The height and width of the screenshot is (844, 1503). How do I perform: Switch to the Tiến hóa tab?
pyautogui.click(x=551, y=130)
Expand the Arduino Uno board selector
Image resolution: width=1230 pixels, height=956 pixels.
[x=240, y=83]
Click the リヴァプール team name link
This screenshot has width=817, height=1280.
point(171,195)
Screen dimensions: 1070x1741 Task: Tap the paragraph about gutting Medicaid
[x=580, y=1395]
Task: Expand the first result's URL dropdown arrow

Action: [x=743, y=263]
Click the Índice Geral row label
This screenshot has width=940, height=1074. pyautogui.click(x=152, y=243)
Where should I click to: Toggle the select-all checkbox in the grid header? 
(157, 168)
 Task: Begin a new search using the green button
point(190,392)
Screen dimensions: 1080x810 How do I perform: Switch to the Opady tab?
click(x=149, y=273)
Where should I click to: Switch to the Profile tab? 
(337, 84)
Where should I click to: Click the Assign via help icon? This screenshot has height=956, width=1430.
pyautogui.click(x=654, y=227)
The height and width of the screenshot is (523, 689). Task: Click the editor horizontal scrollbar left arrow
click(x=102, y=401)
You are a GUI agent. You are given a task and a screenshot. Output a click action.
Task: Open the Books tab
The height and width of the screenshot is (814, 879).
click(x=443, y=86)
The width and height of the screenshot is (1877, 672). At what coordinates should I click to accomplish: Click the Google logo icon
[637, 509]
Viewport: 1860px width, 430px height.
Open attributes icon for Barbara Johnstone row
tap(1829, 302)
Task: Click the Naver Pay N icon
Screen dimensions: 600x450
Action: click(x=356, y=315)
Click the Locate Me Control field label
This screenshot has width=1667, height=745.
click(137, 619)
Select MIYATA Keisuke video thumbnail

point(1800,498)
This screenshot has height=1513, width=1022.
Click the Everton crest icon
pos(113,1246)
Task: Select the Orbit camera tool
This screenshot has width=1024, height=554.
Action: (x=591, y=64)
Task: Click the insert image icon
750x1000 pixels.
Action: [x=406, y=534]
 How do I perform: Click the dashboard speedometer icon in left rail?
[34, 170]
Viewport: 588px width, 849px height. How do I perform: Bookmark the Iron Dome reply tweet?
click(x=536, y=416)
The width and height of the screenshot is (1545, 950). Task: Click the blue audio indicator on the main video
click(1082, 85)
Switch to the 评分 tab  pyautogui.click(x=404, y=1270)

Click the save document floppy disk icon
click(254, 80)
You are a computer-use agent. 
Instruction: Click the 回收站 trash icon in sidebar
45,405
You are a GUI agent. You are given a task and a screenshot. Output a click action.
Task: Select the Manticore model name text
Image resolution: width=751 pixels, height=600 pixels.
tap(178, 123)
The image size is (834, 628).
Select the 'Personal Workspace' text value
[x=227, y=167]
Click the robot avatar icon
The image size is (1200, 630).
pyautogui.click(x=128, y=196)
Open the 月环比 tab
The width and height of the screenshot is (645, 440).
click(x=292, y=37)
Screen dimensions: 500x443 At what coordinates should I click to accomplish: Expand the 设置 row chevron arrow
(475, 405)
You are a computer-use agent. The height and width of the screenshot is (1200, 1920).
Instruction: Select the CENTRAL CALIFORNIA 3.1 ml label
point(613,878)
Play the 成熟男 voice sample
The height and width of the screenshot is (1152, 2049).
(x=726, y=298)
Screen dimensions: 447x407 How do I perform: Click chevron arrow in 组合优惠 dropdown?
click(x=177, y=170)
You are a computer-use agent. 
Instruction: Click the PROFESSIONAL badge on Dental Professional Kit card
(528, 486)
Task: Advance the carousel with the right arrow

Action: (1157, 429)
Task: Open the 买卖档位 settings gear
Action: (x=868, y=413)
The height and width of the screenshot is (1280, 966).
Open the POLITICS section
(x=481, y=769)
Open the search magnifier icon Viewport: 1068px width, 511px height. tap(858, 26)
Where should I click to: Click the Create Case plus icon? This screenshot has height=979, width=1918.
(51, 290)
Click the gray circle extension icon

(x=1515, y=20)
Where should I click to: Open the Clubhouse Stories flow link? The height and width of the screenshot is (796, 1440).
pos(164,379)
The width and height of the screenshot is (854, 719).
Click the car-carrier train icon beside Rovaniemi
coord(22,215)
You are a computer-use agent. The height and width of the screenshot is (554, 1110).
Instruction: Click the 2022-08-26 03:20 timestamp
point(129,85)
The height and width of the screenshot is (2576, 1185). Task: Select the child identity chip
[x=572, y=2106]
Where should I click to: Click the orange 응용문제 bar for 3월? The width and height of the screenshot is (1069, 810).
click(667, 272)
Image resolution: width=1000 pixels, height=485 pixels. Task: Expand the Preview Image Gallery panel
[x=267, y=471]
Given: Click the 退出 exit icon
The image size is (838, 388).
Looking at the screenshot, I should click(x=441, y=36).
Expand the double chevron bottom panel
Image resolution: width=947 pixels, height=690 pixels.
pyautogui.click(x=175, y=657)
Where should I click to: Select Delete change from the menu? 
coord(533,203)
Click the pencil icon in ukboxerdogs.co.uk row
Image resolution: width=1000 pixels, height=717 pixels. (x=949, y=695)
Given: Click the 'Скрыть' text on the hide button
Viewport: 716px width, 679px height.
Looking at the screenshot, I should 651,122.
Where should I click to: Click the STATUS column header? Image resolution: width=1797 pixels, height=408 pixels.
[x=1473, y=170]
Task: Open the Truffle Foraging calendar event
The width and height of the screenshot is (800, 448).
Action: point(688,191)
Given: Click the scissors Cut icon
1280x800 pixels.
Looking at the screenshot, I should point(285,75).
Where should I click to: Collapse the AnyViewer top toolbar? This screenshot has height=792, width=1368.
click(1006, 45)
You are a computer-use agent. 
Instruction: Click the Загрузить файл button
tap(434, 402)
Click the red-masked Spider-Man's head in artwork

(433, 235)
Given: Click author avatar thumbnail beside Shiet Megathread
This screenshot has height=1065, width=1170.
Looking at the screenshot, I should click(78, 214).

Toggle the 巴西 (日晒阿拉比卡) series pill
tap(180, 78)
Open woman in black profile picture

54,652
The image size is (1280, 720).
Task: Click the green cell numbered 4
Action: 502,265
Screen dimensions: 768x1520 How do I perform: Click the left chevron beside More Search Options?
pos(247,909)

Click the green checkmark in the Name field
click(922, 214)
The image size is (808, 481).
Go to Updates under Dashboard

> _TUJUAN_: Sajikan seluruh data di atas sebagai daftar bernomor dengan satu baris untuk setiap nomor, dan lewati baris yang kosong.

> _JAWABAN YANG DIHARAPKAN_:
1. The height and width of the screenshot is (844, 1503). How do I perform: Switch to the Tiến hóa tab?
2. pyautogui.click(x=551, y=130)
3. Expand the Arduino Uno board selector
4. Image resolution: width=1230 pixels, height=956 pixels.
5. [x=240, y=83]
6. Click the リヴァプール team name link
7. This screenshot has width=817, height=1280.
8. point(171,195)
9. Screen dimensions: 1070x1741 Task: Tap the paragraph about gutting Medicaid
10. [x=580, y=1395]
11. Task: Expand the first result's URL dropdown arrow
12. Action: [x=743, y=263]
13. Click the Índice Geral row label
14. This screenshot has width=940, height=1074. pyautogui.click(x=152, y=243)
15. Where should I click to: Toggle the select-all checkbox in the grid header? 
16. (157, 168)
17.  Task: Begin a new search using the green button
18. point(190,392)
19. Screen dimensions: 1080x810 How do I perform: Switch to the Opady tab?
20. click(x=149, y=273)
21. Where should I click to: Switch to the Profile tab? 
22. (337, 84)
23. Where should I click to: Click the Assign via help icon? This screenshot has height=956, width=1430.
24. pyautogui.click(x=654, y=227)
25. The height and width of the screenshot is (523, 689). Task: Click the editor horizontal scrollbar left arrow
26. click(x=102, y=401)
27. You are a GUI agent. You are given a task and a screenshot. Output a click action.
28. Task: Open the Books tab
29. The height and width of the screenshot is (814, 879).
30. click(x=443, y=86)
31. The width and height of the screenshot is (1877, 672). At what coordinates should I click to accomplish: Click the Google logo icon
32. [637, 509]
33. Viewport: 1860px width, 430px height.
34. Open attributes icon for Barbara Johnstone row
35. tap(1829, 302)
36. Task: Click the Naver Pay N icon
37. Screen dimensions: 600x450
38. Action: click(x=356, y=315)
39. Click the Locate Me Control field label
40. This screenshot has width=1667, height=745.
41. click(137, 619)
42. Select MIYATA Keisuke video thumbnail
43. point(1800,498)
44. This screenshot has height=1513, width=1022.
45. Click the Everton crest icon
46. pos(113,1246)
47. Task: Select the Orbit camera tool
48. This screenshot has width=1024, height=554.
49. Action: (x=591, y=64)
50. Task: Click the insert image icon
51. 750x1000 pixels.
52. Action: [x=406, y=534]
53.  How do I perform: Click the dashboard speedometer icon in left rail?
54. [34, 170]
55. Viewport: 588px width, 849px height. How do I perform: Bookmark the Iron Dome reply tweet?
56. click(x=536, y=416)
57. The width and height of the screenshot is (1545, 950). Task: Click the blue audio indicator on the main video
58. click(1082, 85)
59. Switch to the 评分 tab  pyautogui.click(x=404, y=1270)
60. Click the save document floppy disk icon
61. click(254, 80)
62. You are a computer-use agent. 
63. Instruction: Click the 回收站 trash icon in sidebar
64. 45,405
65. You are a GUI agent. You are given a task and a screenshot. Output a click action.
66. Task: Select the Manticore model name text
67. Image resolution: width=751 pixels, height=600 pixels.
68. tap(178, 123)
69. The image size is (834, 628).
70. Select the 'Personal Workspace' text value
71. [x=227, y=167]
72. Click the robot avatar icon
73. The image size is (1200, 630).
74. pyautogui.click(x=128, y=196)
75. Open the 月环比 tab
76. The width and height of the screenshot is (645, 440).
77. click(x=292, y=37)
78. Screen dimensions: 500x443 At what coordinates should I click to accomplish: Expand the 设置 row chevron arrow
79. (475, 405)
80. You are a computer-use agent. The height and width of the screenshot is (1200, 1920).
81. Instruction: Select the CENTRAL CALIFORNIA 3.1 ml label
82. point(613,878)
83. Play the 成熟男 voice sample
84. The height and width of the screenshot is (1152, 2049).
85. (x=726, y=298)
86. Screen dimensions: 447x407 How do I perform: Click chevron arrow in 组合优惠 dropdown?
87. click(x=177, y=170)
88. You are a computer-use agent. 
89. Instruction: Click the PROFESSIONAL badge on Dental Professional Kit card
90. (528, 486)
91. Task: Advance the carousel with the right arrow
92. Action: (1157, 429)
93. Task: Open the 买卖档位 settings gear
94. Action: (x=868, y=413)
95. The height and width of the screenshot is (1280, 966).
96. Open the POLITICS section
97. (x=481, y=769)
98. Open the search magnifier icon Viewport: 1068px width, 511px height. tap(858, 26)
99. Where should I click to: Click the Create Case plus icon? This screenshot has height=979, width=1918.
100. (51, 290)
101. Click the gray circle extension icon
102. (x=1515, y=20)
103. Where should I click to: Open the Clubhouse Stories flow link? The height and width of the screenshot is (796, 1440).
104. pos(164,379)
105. The width and height of the screenshot is (854, 719).
106. Click the car-carrier train icon beside Rovaniemi
107. coord(22,215)
108. You are a computer-use agent. The height and width of the screenshot is (554, 1110).
109. Instruction: Click the 2022-08-26 03:20 timestamp
110. point(129,85)
111. The height and width of the screenshot is (2576, 1185). Task: Select the child identity chip
112. [x=572, y=2106]
113. Where should I click to: Click the orange 응용문제 bar for 3월? The width and height of the screenshot is (1069, 810).
114. click(667, 272)
115. Image resolution: width=1000 pixels, height=485 pixels. Task: Expand the Preview Image Gallery panel
116. [x=267, y=471]
117. Given: Click the 退出 exit icon
118. The image size is (838, 388).
119. Looking at the screenshot, I should click(x=441, y=36).
120. Expand the double chevron bottom panel
121. Image resolution: width=947 pixels, height=690 pixels.
122. pyautogui.click(x=175, y=657)
123. Where should I click to: Select Delete change from the menu? 
124. coord(533,203)
125. Click the pencil icon in ukboxerdogs.co.uk row
126. Image resolution: width=1000 pixels, height=717 pixels. (x=949, y=695)
127. Given: Click the 'Скрыть' text on the hide button
128. Viewport: 716px width, 679px height.
129. Looking at the screenshot, I should 651,122.
130. Where should I click to: Click the STATUS column header? Image resolution: width=1797 pixels, height=408 pixels.
131. [x=1473, y=170]
132. Task: Open the Truffle Foraging calendar event
133. The width and height of the screenshot is (800, 448).
134. Action: point(688,191)
135. Given: Click the scissors Cut icon
136. 1280x800 pixels.
137. Looking at the screenshot, I should point(285,75).
138. Where should I click to: Collapse the AnyViewer top toolbar? This screenshot has height=792, width=1368.
139. click(1006, 45)
140. You are a computer-use agent. 
141. Instruction: Click the Загрузить файл button
142. tap(434, 402)
143. Click the red-masked Spider-Man's head in artwork
144. (433, 235)
145. Given: Click author avatar thumbnail beside Shiet Megathread
146. This screenshot has height=1065, width=1170.
147. Looking at the screenshot, I should click(78, 214).
148. Toggle the 巴西 (日晒阿拉比卡) series pill
149. tap(180, 78)
150. Open woman in black profile picture
151. 54,652
152. The image size is (1280, 720).
153. Task: Click the green cell numbered 4
154. Action: 502,265
155. Screen dimensions: 768x1520 How do I perform: Click the left chevron beside More Search Options?
156. pos(247,909)
157. Click the green checkmark in the Name field
158. click(922, 214)
159. The image size is (808, 481).
160. Go to Updates under Dashboard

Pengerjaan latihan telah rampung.